The costs involved are a concern, especially in the long-term, but at this stage, “there’s a true feel-good factor in this,” said Fream. “There’s a pulling together of the workforce behind this and the team of people supporting this.”
Meanwhile, auto industry manufacturers large and small are creating a whole new playbook for keeping their workers safe as the virus rages through communities. For instance, most OEM automotive production is shut down temporarily, but “what are our plans for when the OEMs all go back, and then the supply chain goes back to work?” wondered Dhillon. “At a Tier 1 supply chain facility, if an employee tests positive for COVID, what does that 500-employee manufacturing facility do? Do they send all 500 home or send only those people that are associated with the individual and maybe the cell the employee worked in? Question mark, question mark, question mark.”
Technology may be an answer—one possibility is location-tracking employees with a random ID number tied to their cellphones to identify who to quarantine in a plant—but of course there are privacy concerns, said Dhillon.

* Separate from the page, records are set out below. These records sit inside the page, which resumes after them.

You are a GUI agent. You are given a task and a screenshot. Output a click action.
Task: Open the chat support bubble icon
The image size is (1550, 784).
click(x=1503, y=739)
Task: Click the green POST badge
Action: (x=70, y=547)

Fream said to expect many things to permanently change around the manufacturing workplace as a result of the coronavirus. “Healthcare is going to change, health insurance,” she said. “In terms of the manufacturing facility—touchless doors, touchless water fountains … Some manufacturing lines are being modified to allow for social distancing, or creating barriers between workers where they cannot create an appropriate social distance. I see lunchrooms and canteens being reorganized. There’s a whole set of new cleaning standards that need to be implemented—hourly, daily as well as a deep clean should you have an outbreak.”
Some plants are taking employees’ temperatures as they enter the building. Some are creating zones and staggering start times, “so that you have distinct areas of employees that don’t cross and intermingle with each other,” said Fream.
There are also new innovation possibilities with new partnerships, “just as thermoforming came out of building canopies for the Spitfire [fighter aircraft] in the U.K. back in the 1930s, early 1940s,” said Dhillon. “How do we take the autonomous technology, IoT technology and build maybe bots, or smart doorframes which are providing a mist and desanitizing us? Or why does an individual have to come up and put a thermometer on your head when a robot could do this and provide kits and sanitizing gels? I would like to see how we take the bot side, the autonomous side and really help to provide some safety.”
Main Photo: A General Motors employee reports to her first day of work making ventilators at GM's Kokomo, Indiana, plant. Employees started work on the ventilators on March 31, in partnership with Ventec Life Systems.